We all know the story related to Gauss that Gauss' class was asked to find the sum of the numbers from $1$ to $100$ as a "busy work" problem and and he came up with $5050$ in less than a minute. He used a simple trick $50\times 101=5050$ there.
Now what if in some parallel universe, his teacher knew Gauss would figure that out quickly and asked the class to calculate $$1+\frac12+\frac13+\frac14+ \dots +\frac1{100}$$ instead, and assures himself a nice nap.

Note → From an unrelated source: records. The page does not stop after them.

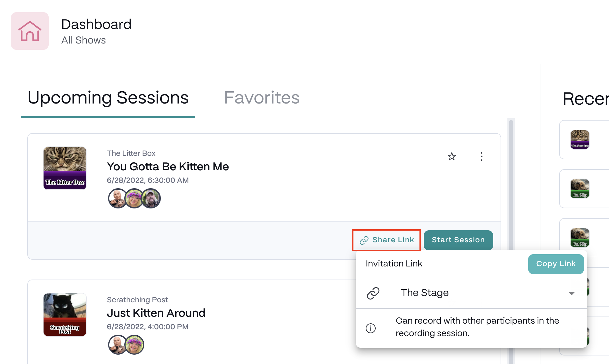Open the Scratching Post show thumbnail

[65, 315]
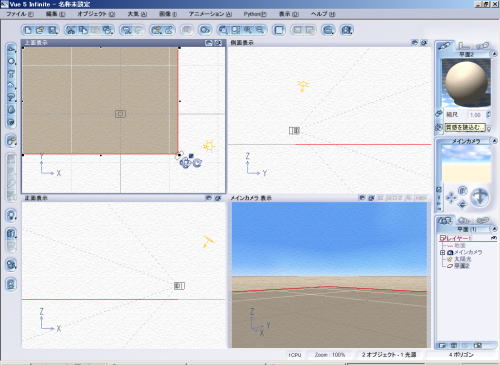Click the 縮尺 scale stepper arrows
500x365 pixels.
click(489, 115)
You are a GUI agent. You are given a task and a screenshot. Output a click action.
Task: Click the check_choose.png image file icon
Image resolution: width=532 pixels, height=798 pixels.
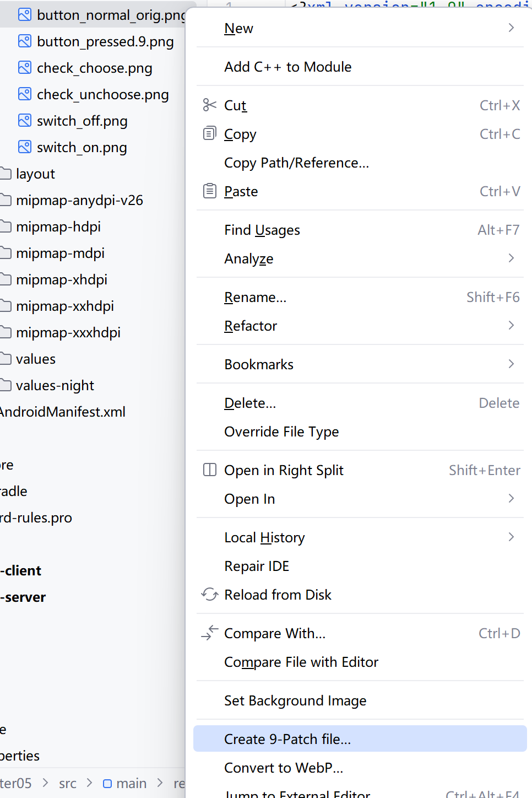coord(25,68)
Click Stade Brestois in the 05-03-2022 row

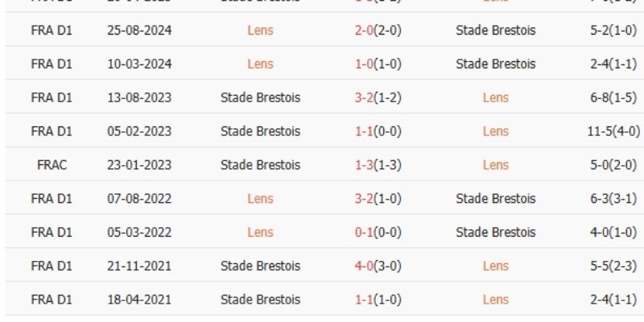tap(495, 233)
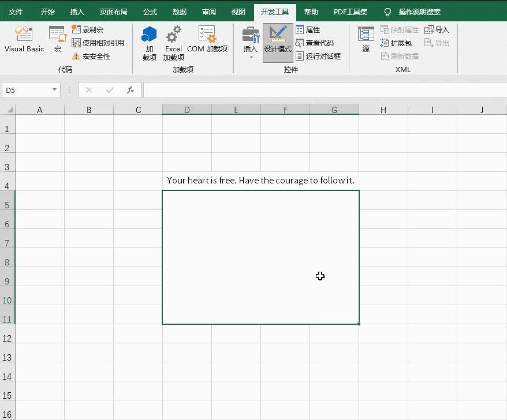Image resolution: width=507 pixels, height=420 pixels.
Task: Enable 运行对话框 (Run Dialog)
Action: [x=311, y=56]
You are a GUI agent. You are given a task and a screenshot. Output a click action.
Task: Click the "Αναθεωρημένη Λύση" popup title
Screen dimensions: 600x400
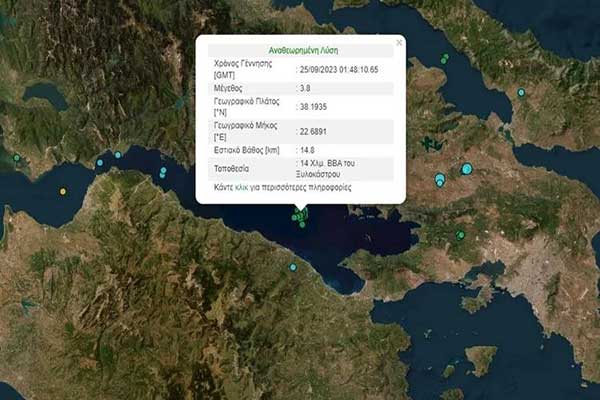click(300, 50)
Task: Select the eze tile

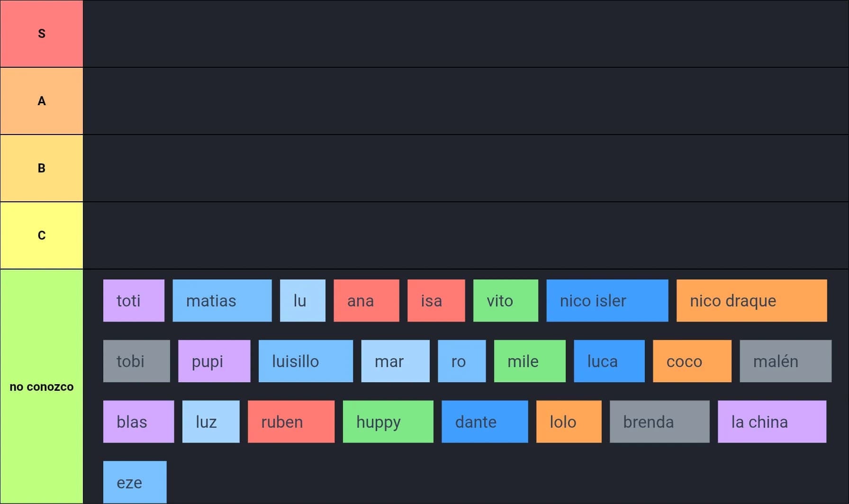Action: [x=135, y=482]
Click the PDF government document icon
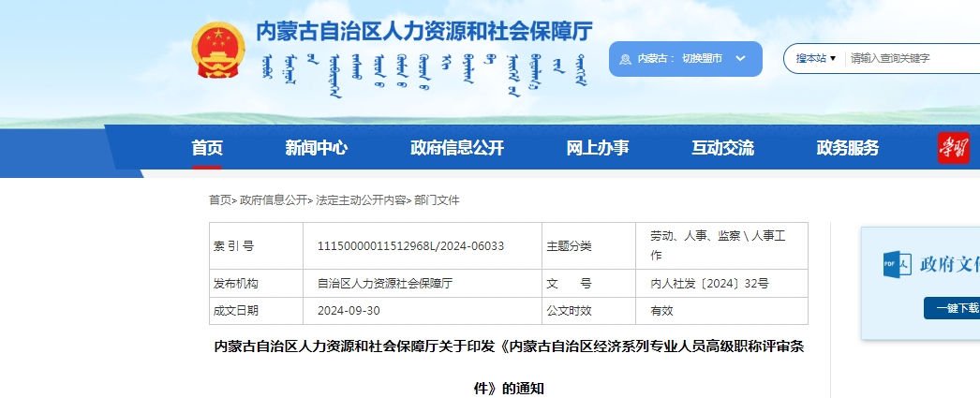980x398 pixels. [896, 264]
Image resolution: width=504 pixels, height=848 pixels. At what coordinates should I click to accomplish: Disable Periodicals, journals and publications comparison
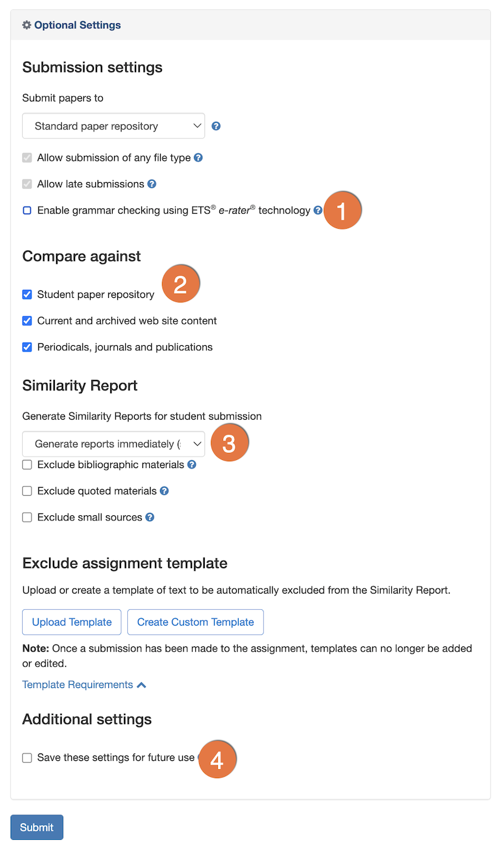[x=27, y=347]
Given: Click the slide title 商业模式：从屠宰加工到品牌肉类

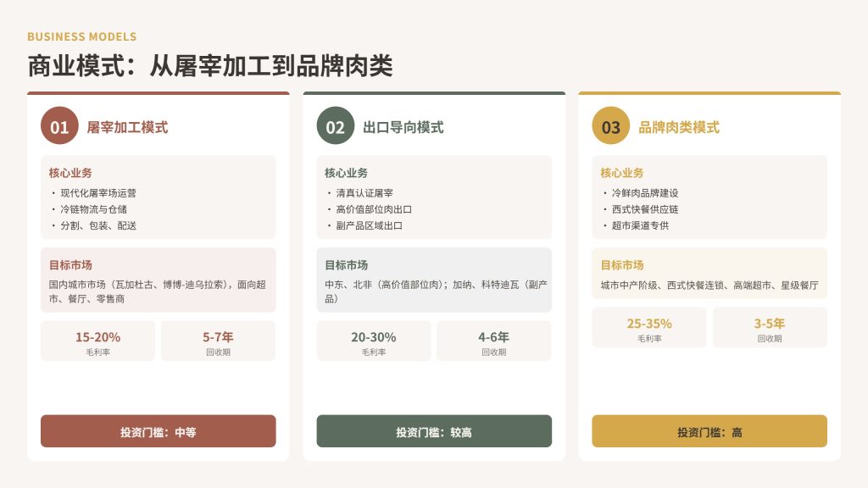Looking at the screenshot, I should (210, 66).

Is there any way Gauss could still impress the world in that universe by calculating it precisely up to, say, two decimal points using some trick (assuming he knows advanced mathematics too, although still in junior class). I do not see any quicker way to find this sum and had to use wolfram alpha which gives $$\frac{14466636279520351160221518043104131447711}{2788815009188499086581352357412492142272} \approx 5.1873.$$
What is the best method/trick to reach around $5.1$ or even $5$ quickly than any other student in your class, and impress the world?
We can make G.P's like $(1+\frac12+\frac14+\frac18+\frac1{16}+\frac1{32}+\frac1{64})+(\frac13+\frac19+\frac1{27}+\frac1{81})$ but we still leave way too many terms out of the G.P.'s and will have to find them separately by dividing.
Euler invented some convergence acceleration methods. Probably as an adult, though.